Darkblade Solitude felt no such useless emotion as 'pride'. He was closer to machine than man, an outlier even amongst the Brotherhood of Starcrow, a unique disposition. And so, with nary a moment lost, he filed away that piece of information and moved swiftly onwards.
I was out for 17 hours, 35 minutes and 3 seconds counting. That matches the distance to New Ithaca. Judging by the vibrations beneath our feet, we are not near the surface. The deep bowels then.
Of course an assassin of his calibre had memorised the labyrinthine layout of the moon in its entirety, and it did not take his calculating mind long to cross reference the turns and twists he had already taken to find his exact position.
From an entire galaxy, he had narrowed down his exact position to the metre. A feat even the most advanced computer would have a hard time pulling off. He filed that piece of information away and, once again, moved onwards to the next step.
Already, his mind had raced ahead, countless thoughts colliding and coalescing, reaching a single conclusion.
The job on Kassius V was a ruse. This was the plan all along.

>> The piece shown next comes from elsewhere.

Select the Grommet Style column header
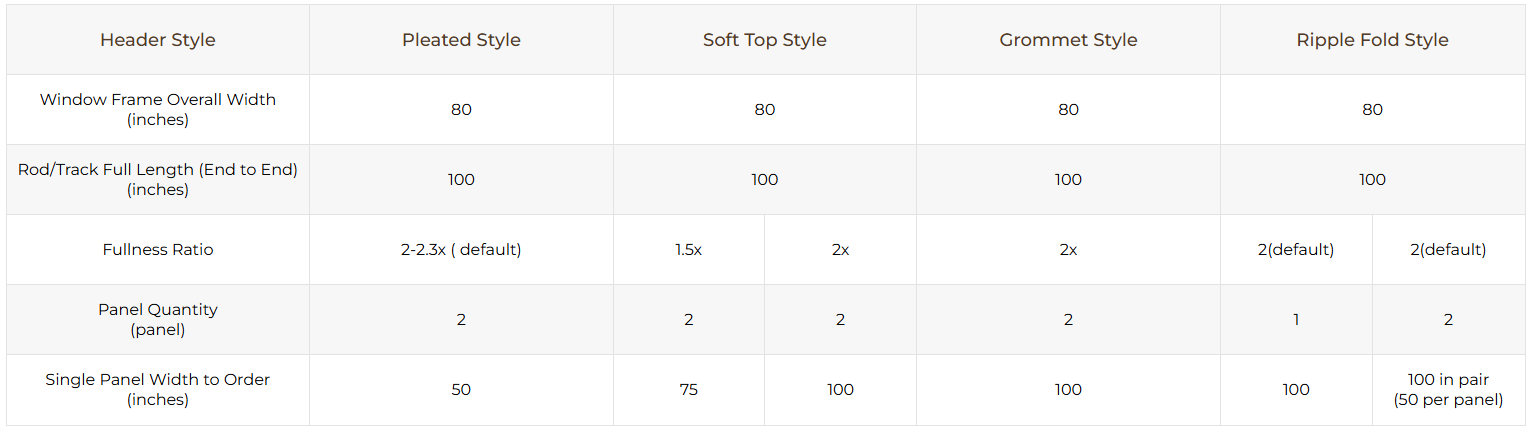1531x432 pixels. (x=1068, y=40)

So it has come to this then.
For a brief moment, his thoughts faltered, but his iron-bladed will cut down that weak hesitation without mercy.
I understand. The final tool of an assassin, after all, is his death.

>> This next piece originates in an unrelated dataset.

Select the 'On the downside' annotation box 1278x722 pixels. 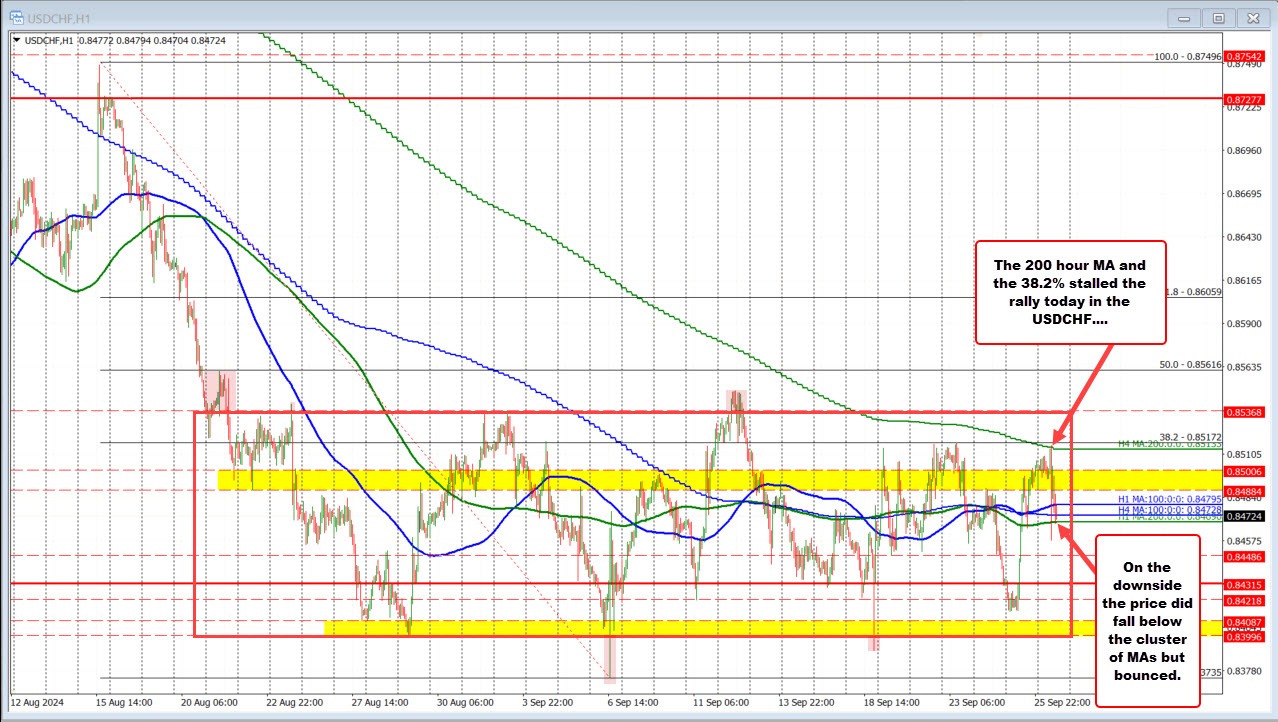(x=1147, y=622)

With that final conclusion came the sense of serenity and calmness that arises from complete and utter confidence in one's purpose. All unnecessary questions such as "why" had been banished from his mind, leaving only a single, lit pathway to his goal towards which he stepped with unshaking feet.
***
Elsewhere, the Zahto was in his own quarters. They were barebones, the habit of his ascetic lifestyle not one he would give up despite the insistence of his hosts. His title "Zen" was one he had chosen long ago, when he had made the ultimate choice, for the first and last time.

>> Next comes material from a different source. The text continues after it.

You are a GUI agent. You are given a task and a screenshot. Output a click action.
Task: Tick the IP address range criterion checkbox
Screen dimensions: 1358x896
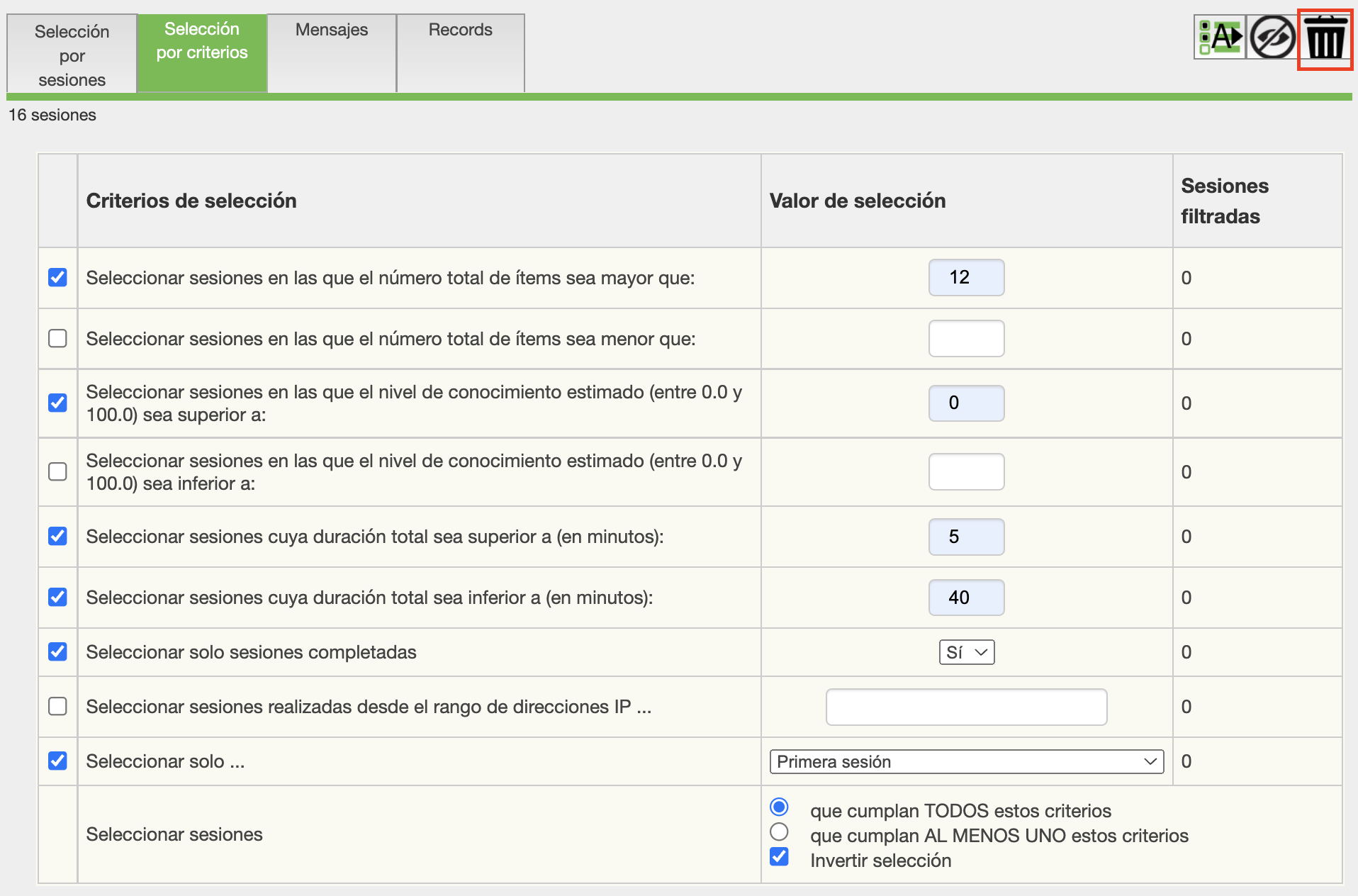57,706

Shaking his head, Zahto Zen laughed at himself self-deprecatingly. He had found himself reminiscing more and more of late. Perhaps Axilis was right, and his age really was catching up to him. He touched the golden circlet, still resting on his head lightly. The light hum of its response washed away any doubts that clouded his mind.
He had iron in him still.
The call with the other Zahtos had just finished, and they too agreed on the urgency of the situation. Each was more than willing to put forward members of their own Orders, even after they had heard of their destination.
"Outspace."
Even muttering the word felt ominous. Such an unholy thing.
Regardless, they had eventually come to a conclusion, and the finalised crew had been put together. It was going to be a busy few days when they arrived, preparing for their expedition.
Still, despite all of Axilis' reprimanding, Zahto Zen could not help but continue to hesitate. Some bone deep instinct that warned him about what was to come. Something so vague that on any other day he would have dismissed it as a mild discomfort.
But when so much was at stake, how could he forgive himself if he were to overlook even the smallest detail? Idly spinning the circlet around his head, a soft glow overtaking it, he concentrated on that feeling, entering the state of his namesake.
He felt the barriers of his mind fall away, his thoughts expanding like an ever-growing bubble of gas. A freeing sensation, like finally removing shackles after years of imprisonment.
The cognitive plane was visible to him, sparking and dancing with the stuff of ideas. But that was not why he was here. He turned his attention inward, focusing on the deepest parts of his soul. The fear centres of his brain, those primal structures unchanged since their inception billions of years ago, honed during a time his people were naught but prey for greater things.
Ancient things.
From a time before they wore bandages to shield others from their power. For no mortal could look into the sun unharmed.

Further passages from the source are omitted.